It appears that with the current MSVC setup job, an x86_64->x86_64 compiler is setup, which silently just works on windows-11-arm because x86_64 binaries are emulated automatically.

To build an arm64 binary, one can pass amd64_arm64 to the ilammy/msvc-dev action, which sets up an x86_64 compiler targeting arm64. This 'cross' compiler is then emulated to produce native binaries. I don't think ilammy/msvc-dev supports a native arm64 compiler.

I'm not sure if mingw64 supports Arm.

Hello @mkannwischer , @hanno-becker,

This is the progress report about “Enable and test AArch64 backend on Windows Machine.”

Thanks to Hanno’s suggestion, I added windows-11-arm to our quickcheck-windows CI job. passed amd64_arm64 to ilammy/msvc-dev and successfully verified that armasm64 works. armasm64 is the assembly code compiler for AArch64 on Windows 11 ARM.

To verify the functionality of armasm64, we first built a simple ARM assembly example (test.asm).

        AREA    |.text|, CODE, READONLY, ALIGN=4

        EXPORT  add_two_numbers

add_two_numbers PROC
        ADD     w0, w0, w1    ; return x0 + x1
        RET
add_two_numbers ENDP

        END

and compiling it with

armasm64 test.asm test.obj

worked fine.

Note: GNU-style ARM assembly code is not accepted by armasm64; it must be rewritten in MASM (Microsoft Macro Assembler) style.

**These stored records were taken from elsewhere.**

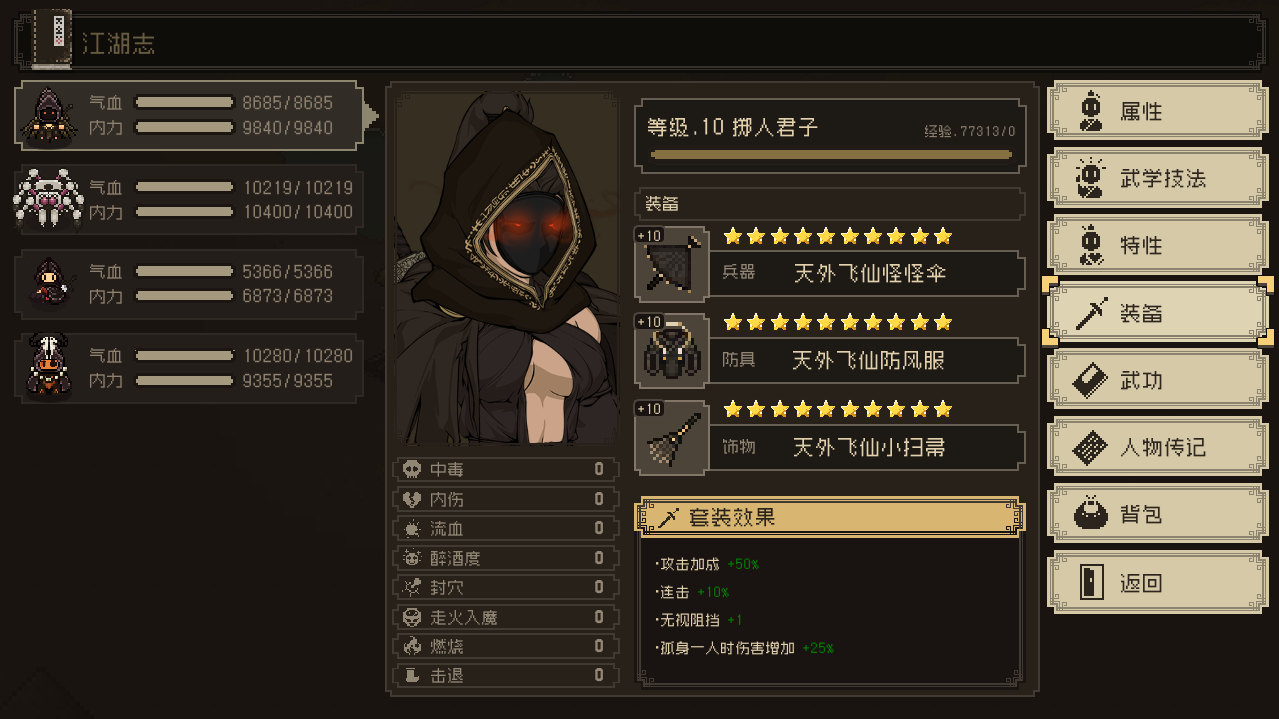Click the experience progress bar
1279x719 pixels.
click(x=831, y=155)
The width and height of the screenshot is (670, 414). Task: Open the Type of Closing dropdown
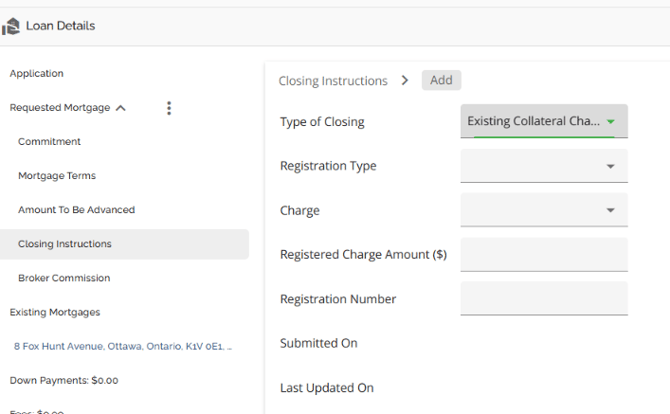pos(544,122)
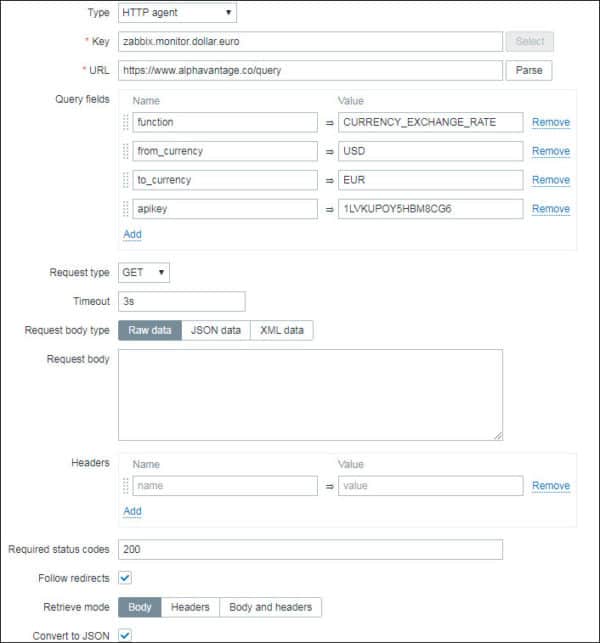Select JSON data request body type

pos(215,331)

For Next, we tried to use poly_reduce_asm.S as a minimal example and rewrote it in MASM style (poly_reduce_MASM.asm). However, this file could not be compiled by armasm64 due to two issues(one solved, one is not, still working on it):

  1. Loop labels
    In MASM style, loop labels cannot end with :.
    For example:
Lpoly_reduce_loop: ---> Lpoly_reduce_loop

needs to be rewritten without the trailing colon. (thanks for @mkannwischer 's suggestion)
2. Preprocessing C syntax
For assembly pre-process, we tried:

cl /EP poly_reduce_asm_MASM.asm > poly_reduce_asm_MASM_processed.asm

But the output was not as expected. the result contained many blank lines and unrelated content (e.g., #pragma directives, typedefs like typedef unsigned __int64 size_t;, etc.).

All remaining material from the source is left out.